• Contemplating Our Navel: “Omni Series,” Art And Genetics in a Digital Age – By Flash

    Date posted: June 25, 2006 Author: jolanta
    Navel, after navel, after navel lines the walls of the rooms at Tribes Gallery, some 70 digital images in all.

    Contemplating Our Navel: "Omni Series," Art And Genetics in a Digital Age

    By Flash

    Christine Twomey, Omni Series - installation detail, 2004, digital prints and text, copyright Christine Twomey 2004

    Christine Twomey, Omni Series – installation detail, 2004, digital prints and text, copyright Christine Twomey 2004

    Navel, after navel, after navel lines the walls of the rooms at Tribes Gallery, some 70 digital images in all. Each navel is distinguished by Photoshop manipulations: the navels have been pixilated, marbleized, dappled, variegated, colorized and/or otherwise altered. Immediately I have two questions: Why navels? What is the intent of these manipulations?

    My search for meaning is quickly rewarded by a line of text which winds around the images, turning up or down, right or left, almost always at 90 degree angles. The text is not printed on the gallery walls, as you might expect, rather it is hand drawn on a membrane like scroll which physically winds around the work, much like an umbilical cord, albeit one pinned to the wall. It talks about the importance of stem cell research, and the importance of umbilical cord blood cells to stem cell research.

    If you follow this line of words, as it meanders through the three rooms of the gallery (amounting to about a page of text), you learn the difference which the artist perceives between therapeutic cloning and the forms of human cloning which are commonly decried by activists. The artist is particularly concerned that the potential benefits of therapeutic cloning not be lost due to over reaction to any and all uses of cloning. Further, from additional text we learn she promises to donate 10% of the proceeds of the show to support stem cell research.

    In this, her cause seems just. Among the voluminous supporting text for this show, you can find a letter from a mother who speaks about the stem cell transplant that saved her child’s life. This mother "loved" the show. She writes, "What very few people understand is that every single pregnant woman has the opportunity to donate her stem cells to the general public so that they may be used in transplants such as (the one which saved her child)."

    Commendable, if true. Too many artists fall into the "Frankenstein" mode of artistic production, critical of the dangers of scientific advances, without considering or weighing the countervailing benefits. At a time when extreme political forces have ended government funding for stem cell research, this work takes on political, as well as social, medical, scientific and aesthetic dimensions. Parkinson’s, Alzheimer’s, and cancer are some of the diseases which might be cured using stem cells. Twomey can be admired for her courage in deciding to champion therapeutic stem cell research.

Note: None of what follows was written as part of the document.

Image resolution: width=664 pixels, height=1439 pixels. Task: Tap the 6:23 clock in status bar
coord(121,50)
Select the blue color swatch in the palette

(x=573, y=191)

    From the accompanying text we learn the show’s title, "Omni Series," was inspired by the Greek word Omphalos. The word meant navel, and according to the artist also referred to a huge stone the Greeks thought was the center of the earth. The artist explains that to her, "Omni" also refers to the omnipotent power of stem cells. I am reminded that in ancient Greek one word, "techne" referred to both art and science. These disciplines, which have seemed so disparate in the centuries since, seem to again merge in the work of digital artists today.

    But what about all those photo manipulations? What of their aesthetics and meaning? There is again no lack of explanatory text: we are informed the images were photographed at a HOWL festival in the East Village. The manipulations are intended to show what it might feel like to be cloned. I’m trying to make that connection when I see an image on a video monitor which makes the connection for me. A photograph of a navel appears, and then as filters are tweaked, it morphs into one of the images we see before us in the gallery. In this manner we see navel after navel transformed as we watch the DVD. I learn the artist used Image Ready to create the animations from Photoshop files.

    The video seems to provide some sense of explanation, hence meaning for the images. We may not understand why the navels look the way they do, but at least we’ve now seen how they got to look that way, which provides some sort of satisfaction to our curiosity, and at least a sense of having seen the causation, if not of understanding said causation. We seem to be able to connect to the feelings the artist had in the act of creation. The ability to thus expressively use the dimension of time inherent in digital media helps to define contemporary digital artists.